人材教育 The Movie ~映画でわかる世界と人~ 第53回 「ブラス!」川西玲子氏 時事・映画評論家
「ブラス!」
1996年 イギリス 脚本・監督:マーク・ハーマン
トランプ大統領の誕生で少し印象が薄れているが、昨年のイギリスのEU離脱は世界を驚かせた。私も驚いたが、EU離脱の始まりは80年代にあったのかもしれないと思う。
80年代のサッチャー政権時に、イギリスは変わり始めた。階級社会から、新しい格差社会に変貌したのである。中流出身でアクセントに苦労したサッチャー首相が、自助努力を説き競争を強化して、能力主義を社会の中心に据えたからだ。
北海油田が快調に稼働したこともあり、炭鉱労組とも徹底的に対決した。階級社会の中でも独自の位置を占めてきた炭鉱労組の文化は、この時に力を失ったのである。

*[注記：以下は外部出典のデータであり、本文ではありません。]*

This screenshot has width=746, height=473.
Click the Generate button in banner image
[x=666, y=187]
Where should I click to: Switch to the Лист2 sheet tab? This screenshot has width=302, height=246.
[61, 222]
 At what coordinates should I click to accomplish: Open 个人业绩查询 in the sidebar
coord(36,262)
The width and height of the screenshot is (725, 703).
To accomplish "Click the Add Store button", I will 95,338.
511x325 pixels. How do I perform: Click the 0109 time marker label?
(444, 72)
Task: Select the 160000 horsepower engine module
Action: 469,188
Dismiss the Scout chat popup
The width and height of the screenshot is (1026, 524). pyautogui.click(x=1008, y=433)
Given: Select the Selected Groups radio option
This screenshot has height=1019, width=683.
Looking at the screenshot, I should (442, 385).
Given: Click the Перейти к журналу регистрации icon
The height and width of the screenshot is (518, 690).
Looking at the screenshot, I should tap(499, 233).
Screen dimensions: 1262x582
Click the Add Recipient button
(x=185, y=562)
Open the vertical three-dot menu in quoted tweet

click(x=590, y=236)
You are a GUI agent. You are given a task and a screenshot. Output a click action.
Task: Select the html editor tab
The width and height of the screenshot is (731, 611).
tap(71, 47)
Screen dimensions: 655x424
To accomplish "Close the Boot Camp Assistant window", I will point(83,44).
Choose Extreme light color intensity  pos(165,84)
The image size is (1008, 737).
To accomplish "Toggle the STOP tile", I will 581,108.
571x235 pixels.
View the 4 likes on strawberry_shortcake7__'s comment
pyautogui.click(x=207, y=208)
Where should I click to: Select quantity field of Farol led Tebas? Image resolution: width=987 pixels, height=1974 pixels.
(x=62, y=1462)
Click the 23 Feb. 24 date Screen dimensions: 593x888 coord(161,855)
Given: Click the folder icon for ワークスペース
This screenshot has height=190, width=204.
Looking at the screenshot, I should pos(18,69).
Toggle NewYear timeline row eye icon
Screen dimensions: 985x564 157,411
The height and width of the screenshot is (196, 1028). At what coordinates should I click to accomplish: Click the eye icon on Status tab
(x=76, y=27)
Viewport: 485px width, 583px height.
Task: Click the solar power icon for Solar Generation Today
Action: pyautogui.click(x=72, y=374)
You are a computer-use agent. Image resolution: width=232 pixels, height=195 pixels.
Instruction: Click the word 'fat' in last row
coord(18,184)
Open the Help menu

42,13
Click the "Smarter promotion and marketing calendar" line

その様子を伝える映画が、しばらくして世界に届けられた。
その先陣を切ったのがこの『ブラス!』で、以後『フル・モンティ』(1997年)、そして以前取り上げた『リトル・ダンサー』(2000年)などが続いた。映画は時代の記録でもある。イギリスの失業映画は、社会が変貌していく様子を地域から描き、映画史に残る一分野となった。